*** ENTRIES SHOWN ***

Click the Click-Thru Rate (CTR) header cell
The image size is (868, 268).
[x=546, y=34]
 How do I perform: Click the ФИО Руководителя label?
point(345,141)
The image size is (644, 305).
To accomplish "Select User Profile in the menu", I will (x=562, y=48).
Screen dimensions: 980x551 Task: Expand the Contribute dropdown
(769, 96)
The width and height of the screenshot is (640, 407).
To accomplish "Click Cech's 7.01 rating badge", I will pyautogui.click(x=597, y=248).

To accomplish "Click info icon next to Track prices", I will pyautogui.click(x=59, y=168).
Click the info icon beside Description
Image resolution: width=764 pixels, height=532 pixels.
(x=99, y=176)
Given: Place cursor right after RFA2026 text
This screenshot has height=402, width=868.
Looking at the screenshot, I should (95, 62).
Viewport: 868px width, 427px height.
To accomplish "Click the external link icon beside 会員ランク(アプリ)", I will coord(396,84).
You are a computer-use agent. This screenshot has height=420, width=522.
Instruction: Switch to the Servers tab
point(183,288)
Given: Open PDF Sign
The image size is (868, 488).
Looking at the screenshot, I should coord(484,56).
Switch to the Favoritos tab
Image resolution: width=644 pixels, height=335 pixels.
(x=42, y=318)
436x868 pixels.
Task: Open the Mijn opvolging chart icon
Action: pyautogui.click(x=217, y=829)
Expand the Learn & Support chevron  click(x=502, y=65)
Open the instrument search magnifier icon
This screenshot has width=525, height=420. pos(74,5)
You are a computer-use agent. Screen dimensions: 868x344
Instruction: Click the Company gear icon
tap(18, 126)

***

> [YOUR ASSIGNMENT]: Your response must contain all of the records, copied exactly.

> [PROBLEM SOLUTION]:
Click the Click-Thru Rate (CTR) header cell
The image size is (868, 268).
[x=546, y=34]
 How do I perform: Click the ФИО Руководителя label?
point(345,141)
The image size is (644, 305).
To accomplish "Select User Profile in the menu", I will (x=562, y=48).
Screen dimensions: 980x551 Task: Expand the Contribute dropdown
(769, 96)
The width and height of the screenshot is (640, 407).
To accomplish "Click Cech's 7.01 rating badge", I will pyautogui.click(x=597, y=248).

To accomplish "Click info icon next to Track prices", I will pyautogui.click(x=59, y=168).
Click the info icon beside Description
Image resolution: width=764 pixels, height=532 pixels.
(x=99, y=176)
Given: Place cursor right after RFA2026 text
This screenshot has height=402, width=868.
Looking at the screenshot, I should (95, 62).
Viewport: 868px width, 427px height.
To accomplish "Click the external link icon beside 会員ランク(アプリ)", I will coord(396,84).
You are a computer-use agent. This screenshot has height=420, width=522.
Instruction: Switch to the Servers tab
point(183,288)
Given: Open PDF Sign
The image size is (868, 488).
Looking at the screenshot, I should coord(484,56).
Switch to the Favoritos tab
Image resolution: width=644 pixels, height=335 pixels.
(x=42, y=318)
436x868 pixels.
Task: Open the Mijn opvolging chart icon
Action: pyautogui.click(x=217, y=829)
Expand the Learn & Support chevron  click(x=502, y=65)
Open the instrument search magnifier icon
This screenshot has width=525, height=420. pos(74,5)
You are a computer-use agent. Screen dimensions: 868x344
Instruction: Click the Company gear icon
tap(18, 126)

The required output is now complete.